* [Instructions to follow]:
Please copy exactly the line containing "Open popup icon under フレックス fare" and every line after it, through the last line of the records below, leaving out all pictures.

++++ Input ++++

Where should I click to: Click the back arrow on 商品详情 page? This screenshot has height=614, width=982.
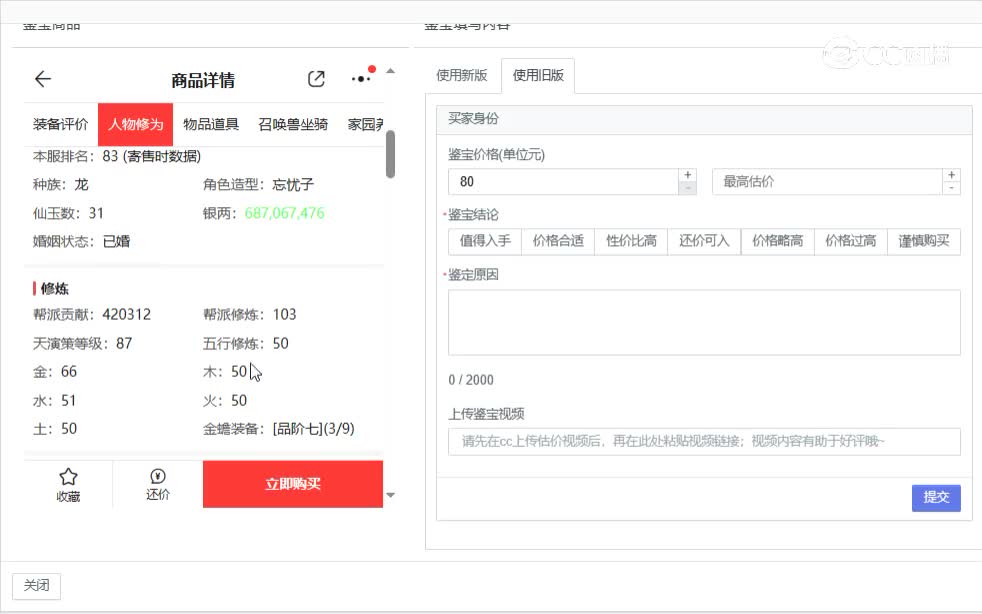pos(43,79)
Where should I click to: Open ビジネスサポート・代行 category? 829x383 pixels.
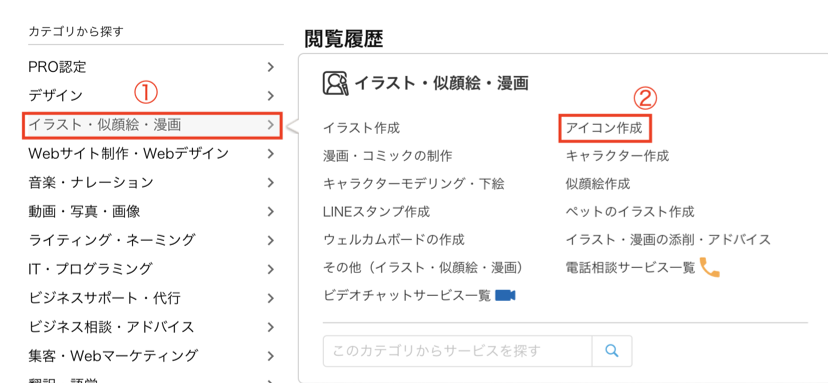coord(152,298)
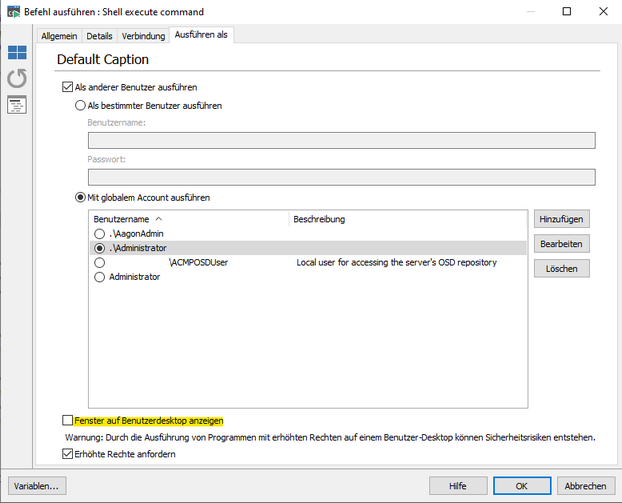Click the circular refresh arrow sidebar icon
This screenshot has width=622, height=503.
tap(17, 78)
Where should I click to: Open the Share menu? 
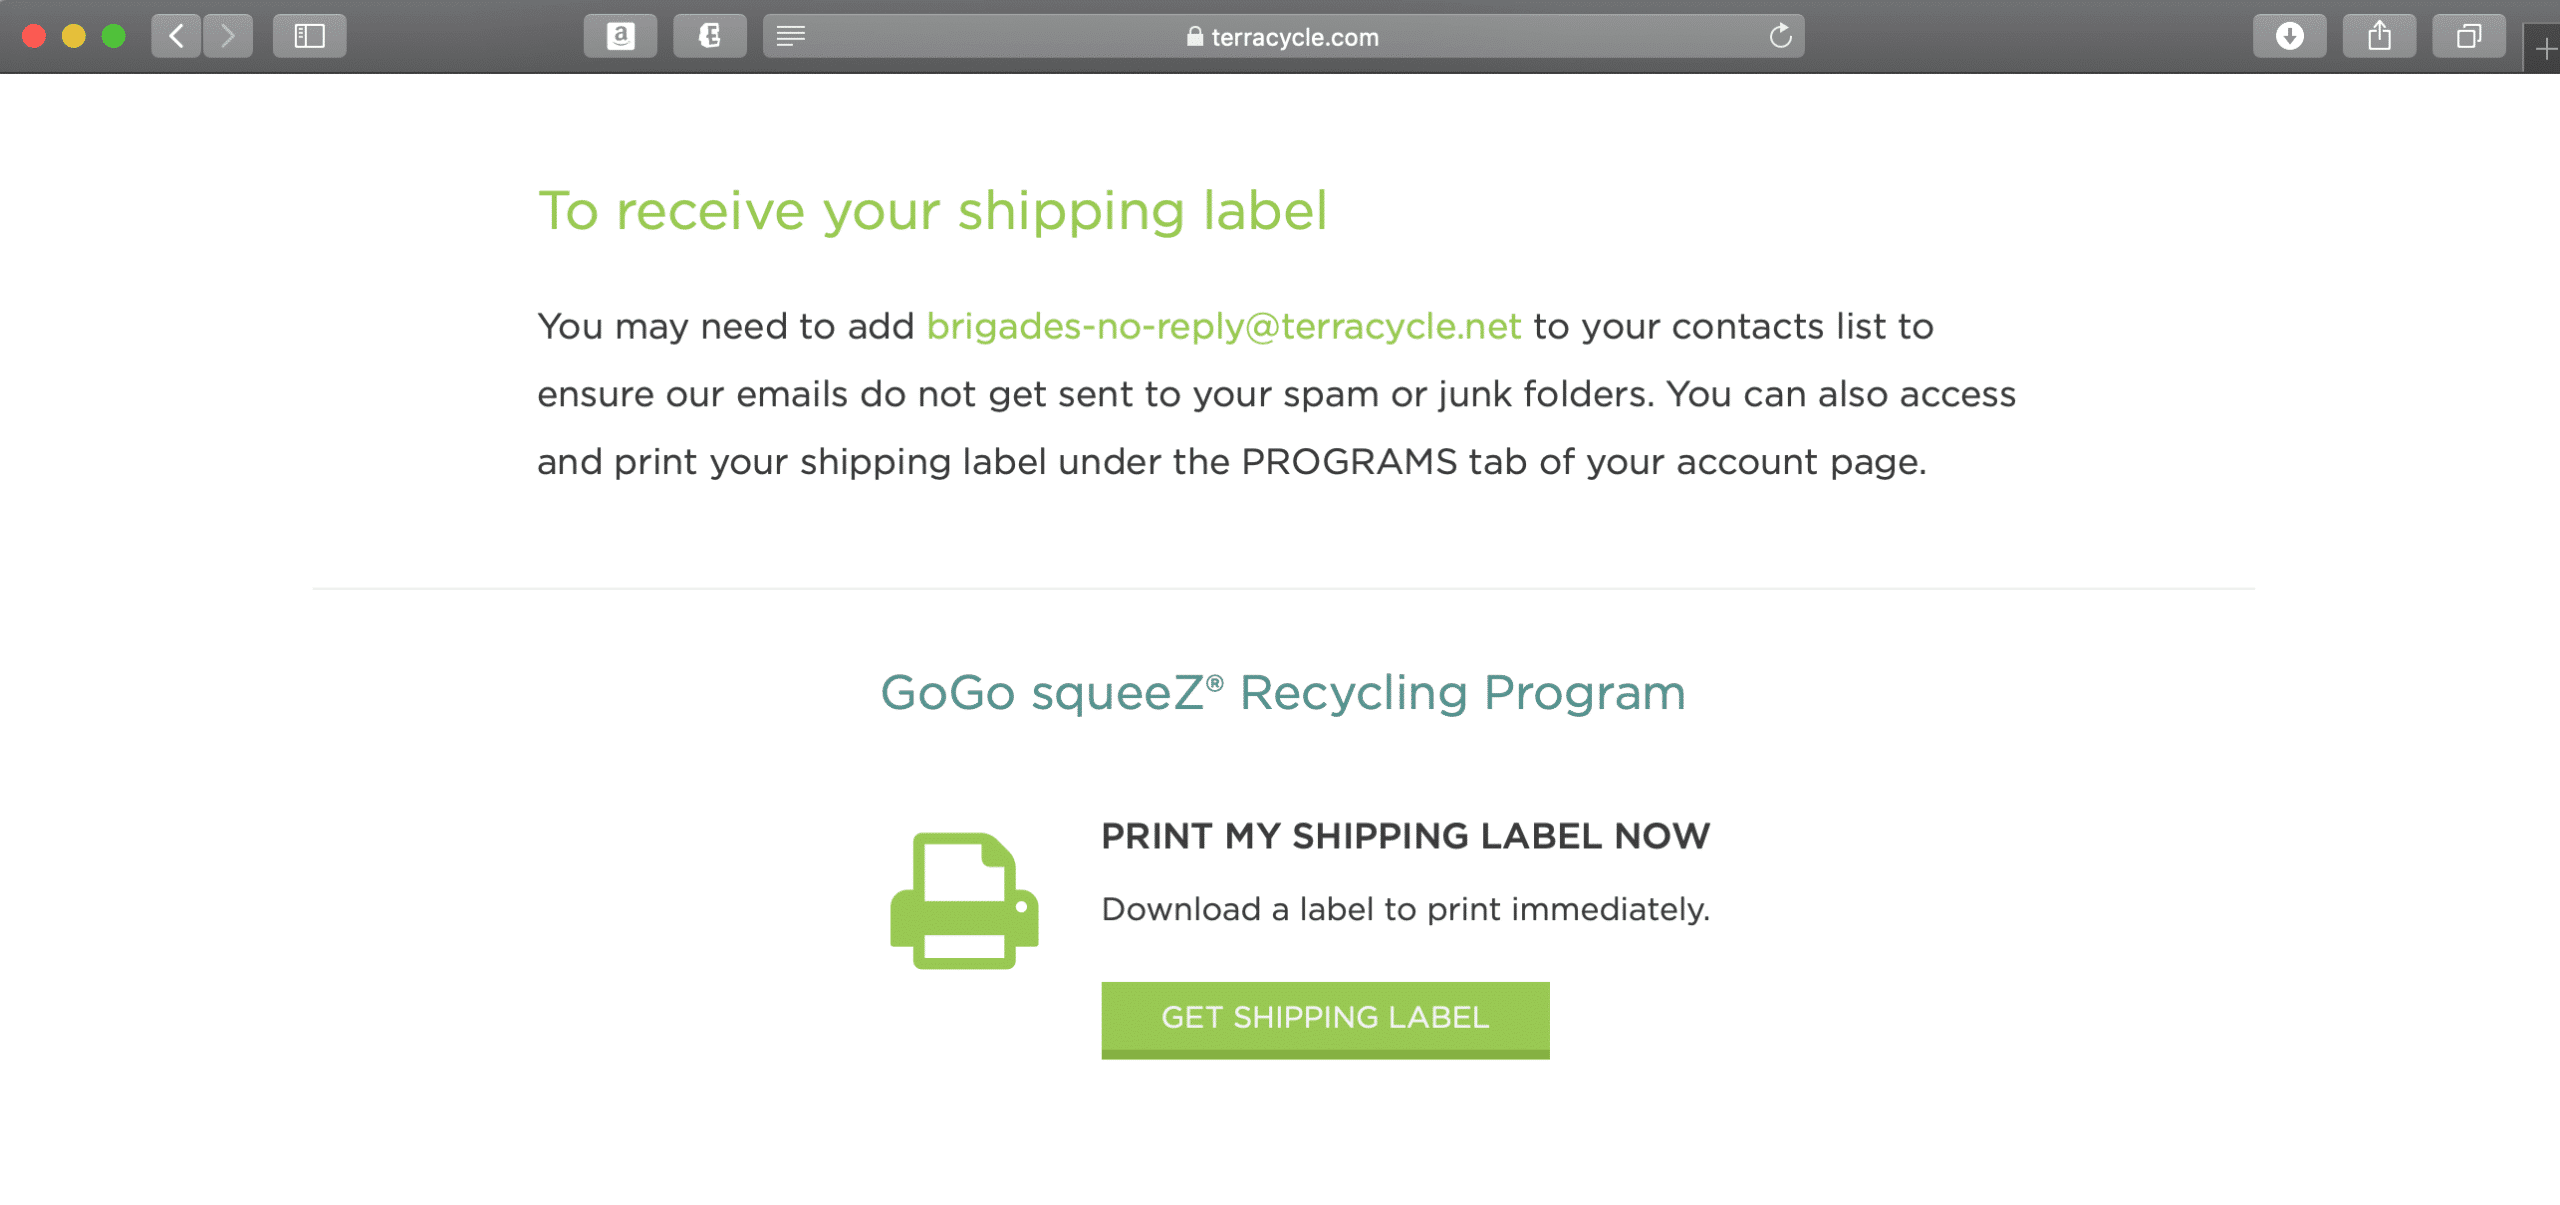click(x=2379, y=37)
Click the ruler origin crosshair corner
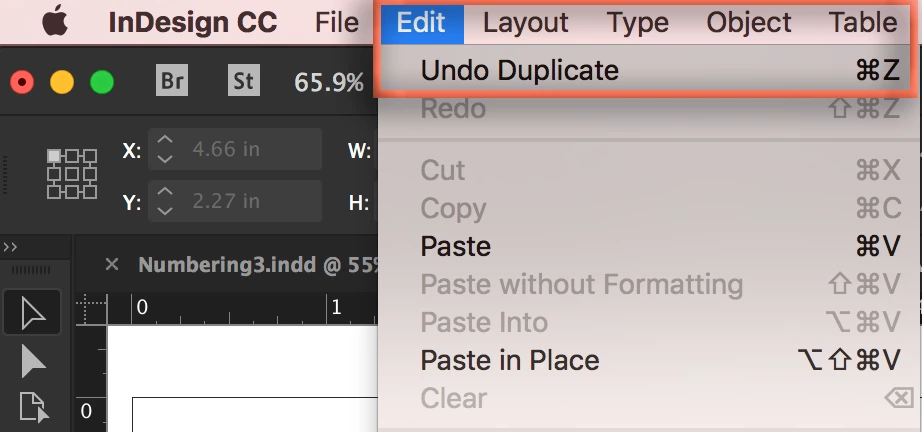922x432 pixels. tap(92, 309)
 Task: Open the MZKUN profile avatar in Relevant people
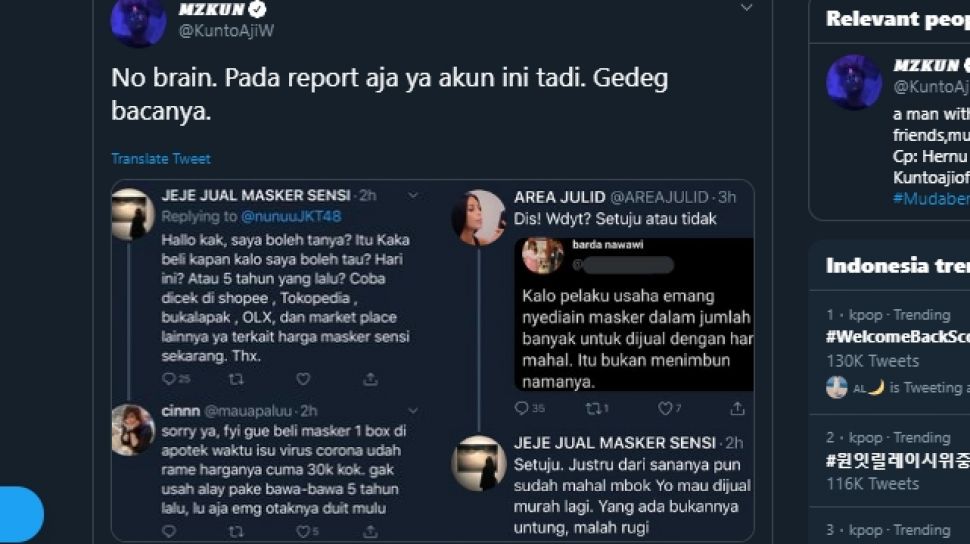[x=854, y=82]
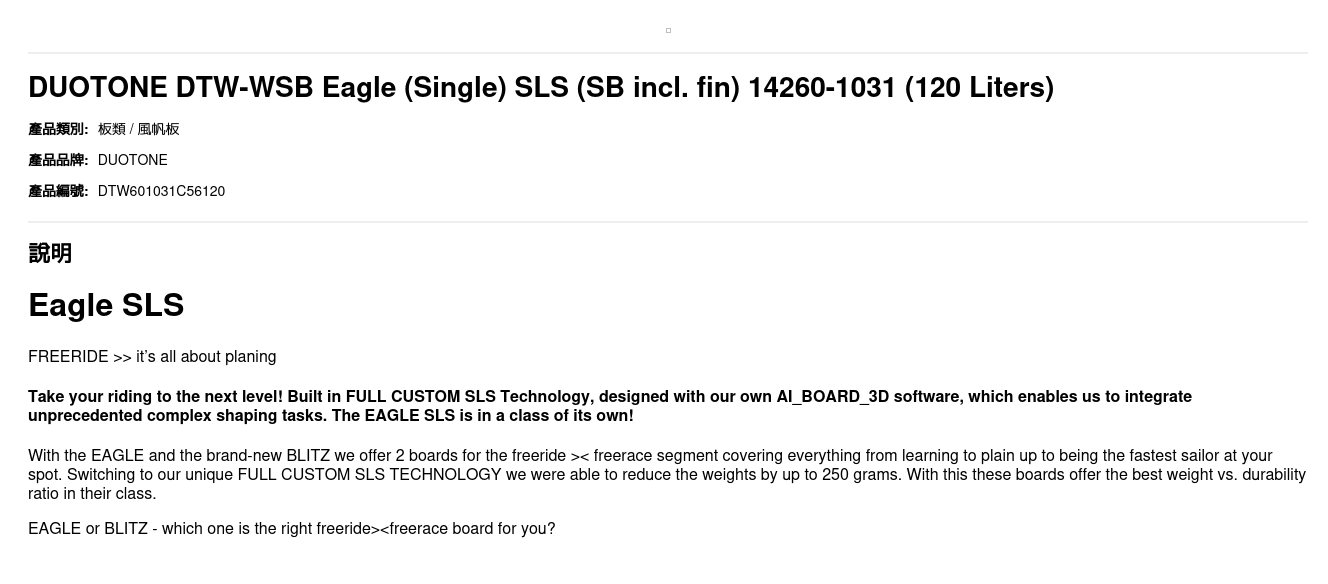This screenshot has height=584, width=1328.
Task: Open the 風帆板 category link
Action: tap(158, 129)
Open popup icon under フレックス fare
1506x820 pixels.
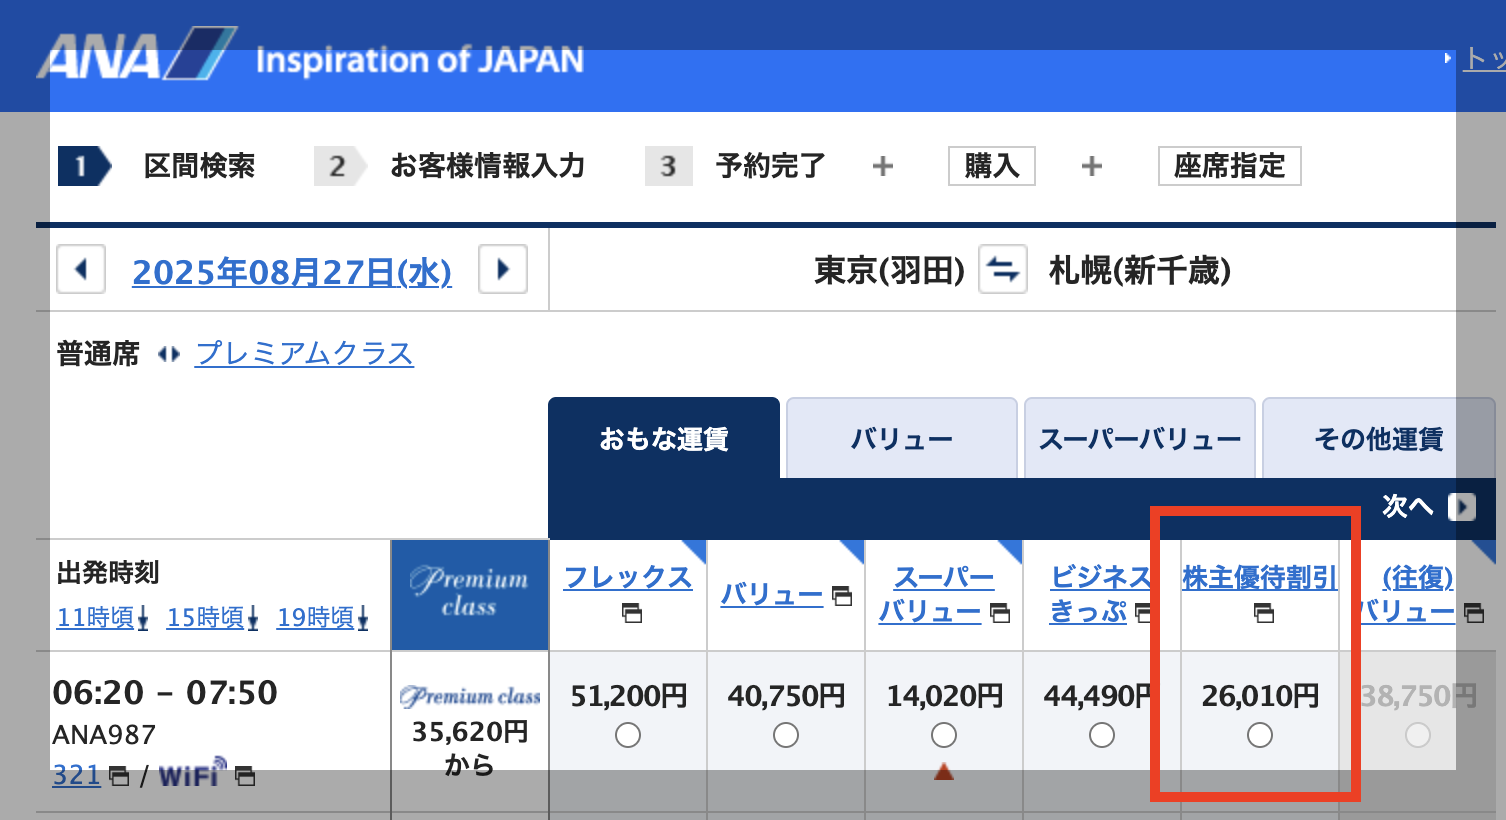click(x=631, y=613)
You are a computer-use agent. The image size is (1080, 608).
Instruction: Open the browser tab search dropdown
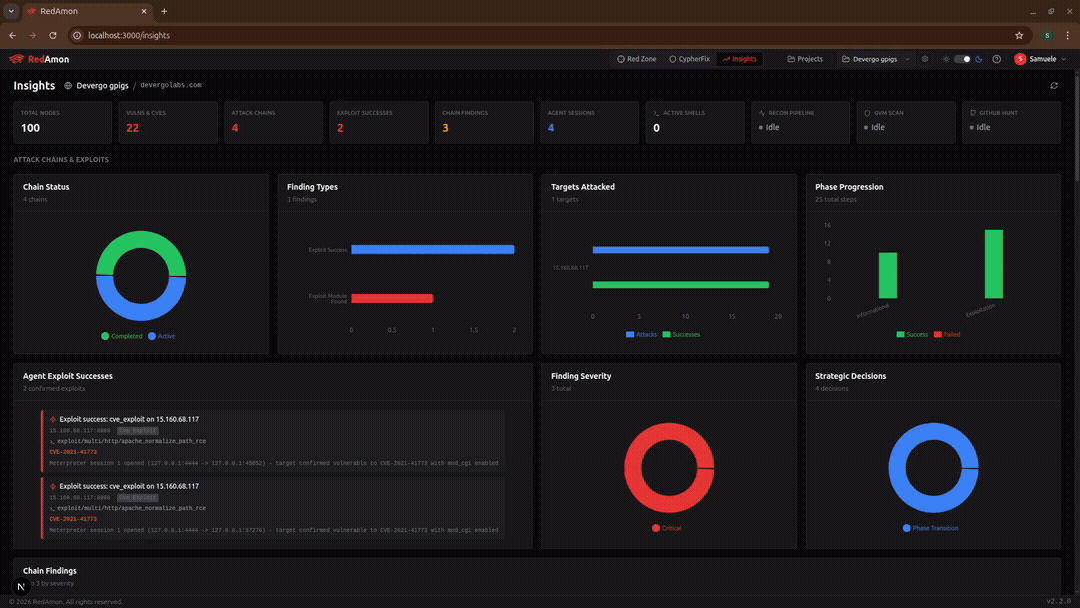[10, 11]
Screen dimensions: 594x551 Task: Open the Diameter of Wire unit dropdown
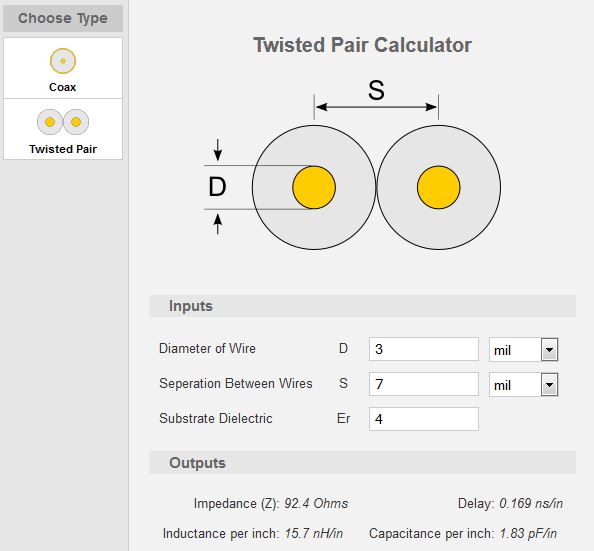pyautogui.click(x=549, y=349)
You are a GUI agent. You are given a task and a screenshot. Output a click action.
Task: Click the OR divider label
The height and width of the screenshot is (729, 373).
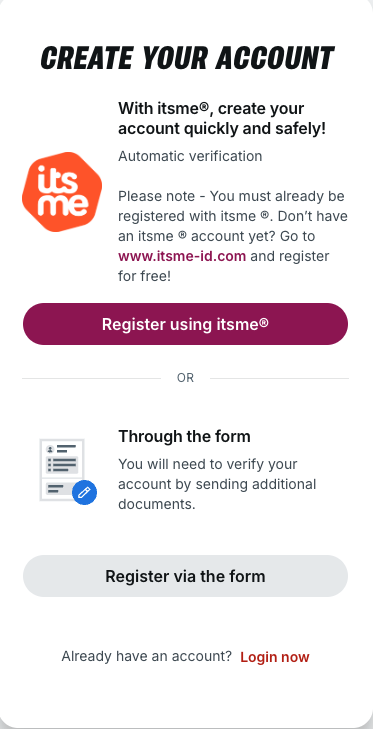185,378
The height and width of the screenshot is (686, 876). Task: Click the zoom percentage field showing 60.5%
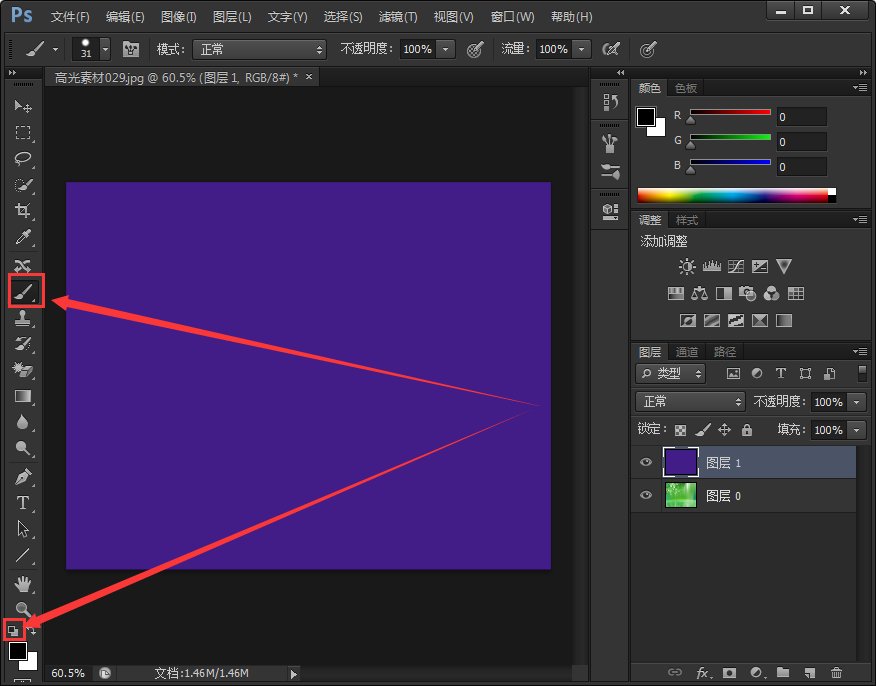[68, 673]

++++

* [Problem solution]:
Open popup icon under フレックス fare
1506x820 pixels.
click(x=631, y=613)
You are a computer-use agent. The image size is (1080, 608).
Instruction: Open the browser tab search dropdown
[10, 11]
Screen dimensions: 594x551 Task: Open the Diameter of Wire unit dropdown
pyautogui.click(x=549, y=349)
You are a GUI agent. You are given a task and a screenshot. Output a click action.
Task: Click the OR divider label
The height and width of the screenshot is (729, 373).
185,378
The height and width of the screenshot is (686, 876). Task: Click the zoom percentage field showing 60.5%
[68, 673]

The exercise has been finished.